- Education: Harvard University, Massachusetts Institute of Technology
- Parent: Suzanne Weil

= Peggy Weil =

American artist working in digital media

Peggy Weil is an American artist working in digital media.

==Early life and education==
She graduated from Harvard University in 1976, and received a master's degree from Massachusetts Institute of Technology (MIT) in 1982.

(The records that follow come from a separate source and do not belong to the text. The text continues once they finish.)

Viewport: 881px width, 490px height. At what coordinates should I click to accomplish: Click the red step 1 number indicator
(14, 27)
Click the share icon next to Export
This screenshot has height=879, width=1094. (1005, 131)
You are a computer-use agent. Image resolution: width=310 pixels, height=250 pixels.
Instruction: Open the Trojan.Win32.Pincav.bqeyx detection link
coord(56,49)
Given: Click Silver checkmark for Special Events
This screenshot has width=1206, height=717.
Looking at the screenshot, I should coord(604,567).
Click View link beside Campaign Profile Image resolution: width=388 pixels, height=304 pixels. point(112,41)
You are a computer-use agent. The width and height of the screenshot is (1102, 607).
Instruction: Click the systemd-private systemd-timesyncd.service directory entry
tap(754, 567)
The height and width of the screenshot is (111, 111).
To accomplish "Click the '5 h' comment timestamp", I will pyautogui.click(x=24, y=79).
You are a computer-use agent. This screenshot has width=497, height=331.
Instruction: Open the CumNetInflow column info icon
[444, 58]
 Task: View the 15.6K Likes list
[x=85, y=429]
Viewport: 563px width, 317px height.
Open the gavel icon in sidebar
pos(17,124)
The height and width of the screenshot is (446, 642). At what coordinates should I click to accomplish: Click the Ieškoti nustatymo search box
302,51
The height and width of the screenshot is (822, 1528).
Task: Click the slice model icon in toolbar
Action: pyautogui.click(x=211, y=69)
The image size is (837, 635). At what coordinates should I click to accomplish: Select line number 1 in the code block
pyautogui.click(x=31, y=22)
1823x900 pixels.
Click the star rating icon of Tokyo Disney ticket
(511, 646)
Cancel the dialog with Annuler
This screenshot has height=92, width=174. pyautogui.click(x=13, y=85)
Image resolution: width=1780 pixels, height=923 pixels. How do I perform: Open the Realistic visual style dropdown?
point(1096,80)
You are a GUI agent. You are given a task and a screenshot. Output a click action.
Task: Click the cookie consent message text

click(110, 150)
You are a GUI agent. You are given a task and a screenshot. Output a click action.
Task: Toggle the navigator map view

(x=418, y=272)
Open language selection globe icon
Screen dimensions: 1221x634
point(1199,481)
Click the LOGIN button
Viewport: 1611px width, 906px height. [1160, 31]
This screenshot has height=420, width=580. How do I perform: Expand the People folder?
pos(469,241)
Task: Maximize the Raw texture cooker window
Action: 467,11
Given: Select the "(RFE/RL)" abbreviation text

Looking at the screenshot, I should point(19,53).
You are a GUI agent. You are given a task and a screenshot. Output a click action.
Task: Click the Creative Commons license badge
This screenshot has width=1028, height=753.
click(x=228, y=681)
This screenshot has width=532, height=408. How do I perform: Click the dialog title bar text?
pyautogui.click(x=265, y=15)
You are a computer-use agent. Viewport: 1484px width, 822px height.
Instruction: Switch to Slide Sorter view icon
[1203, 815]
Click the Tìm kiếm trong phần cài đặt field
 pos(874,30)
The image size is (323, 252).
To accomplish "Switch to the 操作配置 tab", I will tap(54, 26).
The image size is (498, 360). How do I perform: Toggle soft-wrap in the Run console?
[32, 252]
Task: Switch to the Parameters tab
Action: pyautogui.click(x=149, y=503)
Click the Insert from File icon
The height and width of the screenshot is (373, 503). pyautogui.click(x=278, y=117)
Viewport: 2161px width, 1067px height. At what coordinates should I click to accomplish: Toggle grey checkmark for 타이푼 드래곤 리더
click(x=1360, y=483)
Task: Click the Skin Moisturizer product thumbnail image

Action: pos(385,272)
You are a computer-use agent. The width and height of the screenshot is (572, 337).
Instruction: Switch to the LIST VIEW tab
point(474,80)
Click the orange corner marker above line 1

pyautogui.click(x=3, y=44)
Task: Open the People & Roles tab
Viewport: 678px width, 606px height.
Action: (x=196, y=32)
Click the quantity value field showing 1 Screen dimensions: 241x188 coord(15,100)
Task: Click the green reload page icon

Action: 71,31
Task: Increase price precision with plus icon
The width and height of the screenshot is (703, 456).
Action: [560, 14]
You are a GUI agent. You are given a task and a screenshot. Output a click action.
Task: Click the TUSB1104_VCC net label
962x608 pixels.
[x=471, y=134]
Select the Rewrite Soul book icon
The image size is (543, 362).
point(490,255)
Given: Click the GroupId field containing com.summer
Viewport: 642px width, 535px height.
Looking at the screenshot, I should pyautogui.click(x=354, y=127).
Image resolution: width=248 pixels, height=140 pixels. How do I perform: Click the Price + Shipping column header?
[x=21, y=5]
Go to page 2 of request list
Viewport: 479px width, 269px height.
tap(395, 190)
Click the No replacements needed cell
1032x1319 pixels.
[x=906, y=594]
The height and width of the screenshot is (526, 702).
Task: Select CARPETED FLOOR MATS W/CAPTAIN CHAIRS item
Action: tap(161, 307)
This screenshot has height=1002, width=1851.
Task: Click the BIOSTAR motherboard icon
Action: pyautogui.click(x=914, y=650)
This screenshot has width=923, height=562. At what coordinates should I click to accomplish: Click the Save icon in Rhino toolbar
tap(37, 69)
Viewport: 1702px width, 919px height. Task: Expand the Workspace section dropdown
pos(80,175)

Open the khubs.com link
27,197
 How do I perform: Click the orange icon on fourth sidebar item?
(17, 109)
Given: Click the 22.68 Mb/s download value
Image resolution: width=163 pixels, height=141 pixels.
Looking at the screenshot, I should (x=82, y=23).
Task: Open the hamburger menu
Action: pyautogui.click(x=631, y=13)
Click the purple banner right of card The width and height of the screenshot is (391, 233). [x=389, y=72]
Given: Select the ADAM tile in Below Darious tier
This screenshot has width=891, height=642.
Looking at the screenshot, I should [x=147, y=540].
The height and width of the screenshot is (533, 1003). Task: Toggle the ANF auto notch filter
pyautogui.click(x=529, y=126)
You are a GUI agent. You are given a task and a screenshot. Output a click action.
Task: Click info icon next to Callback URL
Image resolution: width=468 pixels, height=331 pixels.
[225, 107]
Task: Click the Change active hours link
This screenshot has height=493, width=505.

At MIT she was a part of the Architecture Machine Group, from 1980–1982, where she worked under Nicholas Negroponte. Currently she is adjunct faculty at USC School of Cinematic Arts.

==Work==
In 1990, she produced A Silly Noisy House, an award-winning CD-ROM with multimedia pioneer The Voyager Company. Her multimedia works continued with Ravensburger Interactive, where her Moving Puzzle CD-ROMs won the 1998 Milia D'Or in Cannes. She created MrMind, a web-based bot who asks, "Can you convince me that you are human?" MrMind has been administering The Blurring Test, a Reverse Turing test, since 1998.

In 2007 she co-authored, with Nonny de la Peña, the work Gone Gitmo, a virtual exploration of the Guantanamo Bay prison within Second Life. Along with de la Peña, Weil is widely credited with helping create the genre of immersive journalism. Gone Gitmo was shown in the exhibition, Feedforward, The Angel of History at LABoral (LABoral Centro de Arte y Creación Industrial) in Gijon, Spain, curated by Steve Dietz and Christiane Paul (curator).

In 2011 Weil founded HeadsUP! a global data visualization competition. HeadsUP!2012 used datasets from NASA/JPL's GRACE Satellite (Gravity Recovery and Climate Experiment)and USGS decadal aquifer data to display changes in global groundwater. Richard's Vijgen's winning animation was displayed across 19,000 square feet of digital signboard in Times Square across the Thomson Reuters and NASDAQ signs.

In 2016 Weil, along with Refik Anadol, was commissioned by the City of Los Angeles for the Bloomberg sponsored citywide art biennale, CURRENT:LA Water to create UnderLA, a large scale public projection of the LA Aquifer from The First Street Bridge and Origin of LA River sites.

The Climate Museum's inaugural exhibition in 2018, In Human Time, featured Weil's work, 88 Cores - a 2-mile descent through the Greenland Ice Sheet going back 110,000 years.